And I encourage people to check out your Philosophy Songs on your website!

Thanks so much Eddy. Martin Benjamin generously used my Teaching Philosophy articles in his Michigan State seminar on teaching philosophy (which traveled as well to many campuses) for several years. (What an inspiration he was; listening to him was about as close to Socrates as I ever got!)

I'd be glad to email my syllabus to you or anyone--just click on my B&W smugshot above (generously and mercifully replaced by Thomas for one that made me look like Wittgenstein looking for a poker) and there's a mailto you can use on my UW bio page. I'll warn you that my syllabus is not day-to-day, and only contains a thumbnail curriculum and a justificatory bibliography. If there is sufficient interest in how the curriculum works in my course, I might take time to set it out in detail here on Flickers. I do have an incomplete text to go with the course, but honestly more than half of what I do is still only in my head. (Several years ago I compiled a complete audio MP3 record of an entire course (except for a neat determinism-is-not-fatalism presentation that I love--I forgot the recorder that day), but that would be way too tedious for anyone to endure, and my classes evolve semester-to-semester anyway.) If you follow what I talk about here this month, at least you'll get a strong sense of the major moves of the class, except for the zombies stuff late in the month. But I'll say this much about the general sequence for it:

(1) The practical place of FW in traditions of Western (US) law and how those have radically changed recently.

(2) Determinism (as plausibly reflected in matters of mental illness) as a threat to FWa (incompatibilism).

(3) The dilemma of determinism as (a) an interesting problem and (b) a conceptual management tool for the FWx problem.

(4) The positions on FWx via FWa incompatibilism, FWb compatibilism, and FWx skepticism and exemplary philosophers for each.

(5) How the various positions would work out in laws that took the various positions seriously.

I warn my students this is not an easy course, and though it may well be more difficult than my upper-division classes and lots of students frankly are not up to it, I have gotten much more positive feedback than negative over the years. Quite a few former students were inspired to go on into law, including one that I hired to do my divorce a few years ago!

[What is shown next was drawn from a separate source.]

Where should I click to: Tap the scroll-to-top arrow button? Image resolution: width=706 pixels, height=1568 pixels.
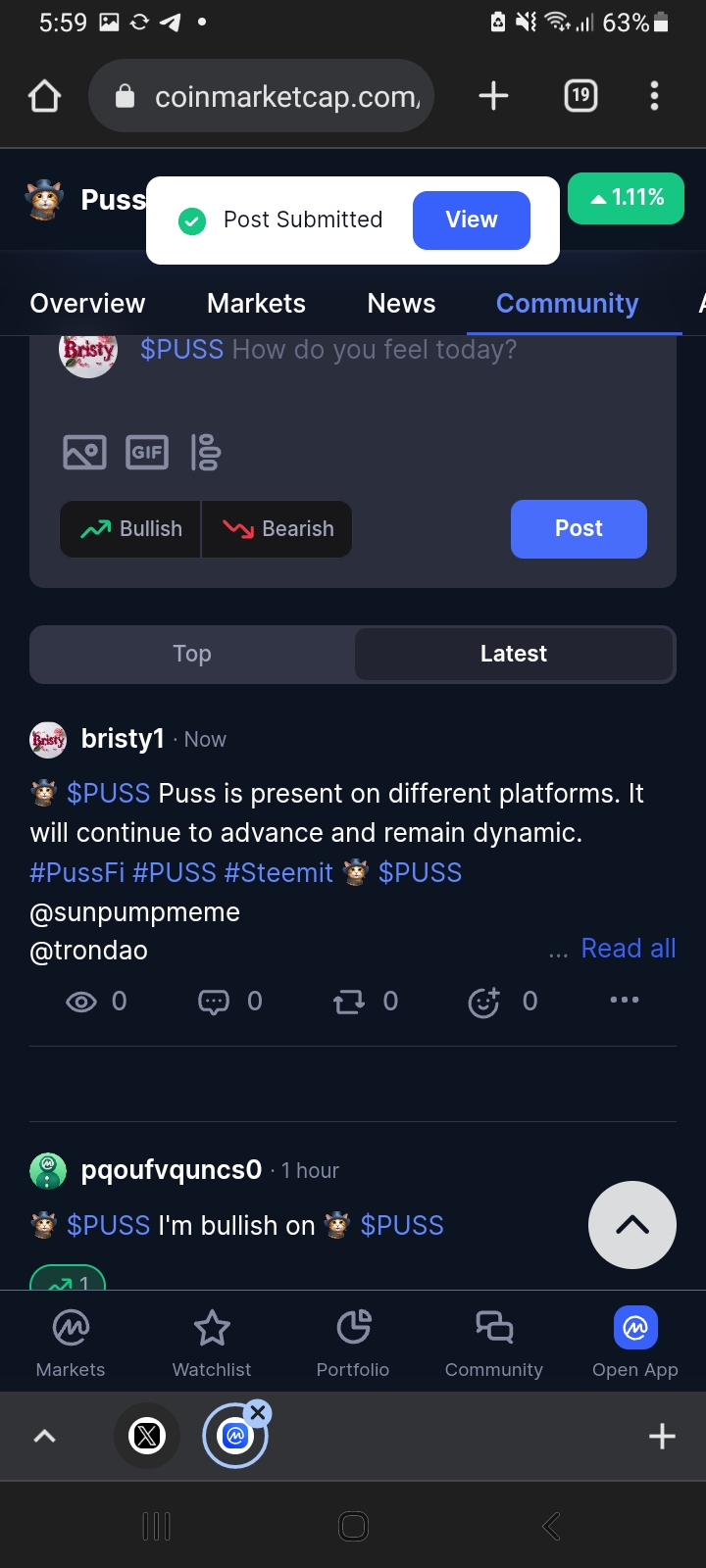point(632,1225)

And yeah, I've done satiric parodies about philosophy since the late 70s, including my latest last year about PFOs. It's almost a compulsion--maybe why I'm interested in FW!

Alan, your intro course sounds very interesting. I may give something like that a try very soon. BTW, I enjoyed reading your bio (the one Thomas posted). As someone who teaches a 5/5 load I can relate!

Looking forward to your posts and nervous that I need to follow you.

Gregg thank you so much. No one, but no one here on Flickers does such an incredible job of juggling teaching with lots of impressive professional work. If I had a hat, I'd be tipping it!

Alan, what a great idea for an intro course. I may try a similar model in the future! Thanks for sharing.

That's way too kind Alan. I tip my hat right back at ya!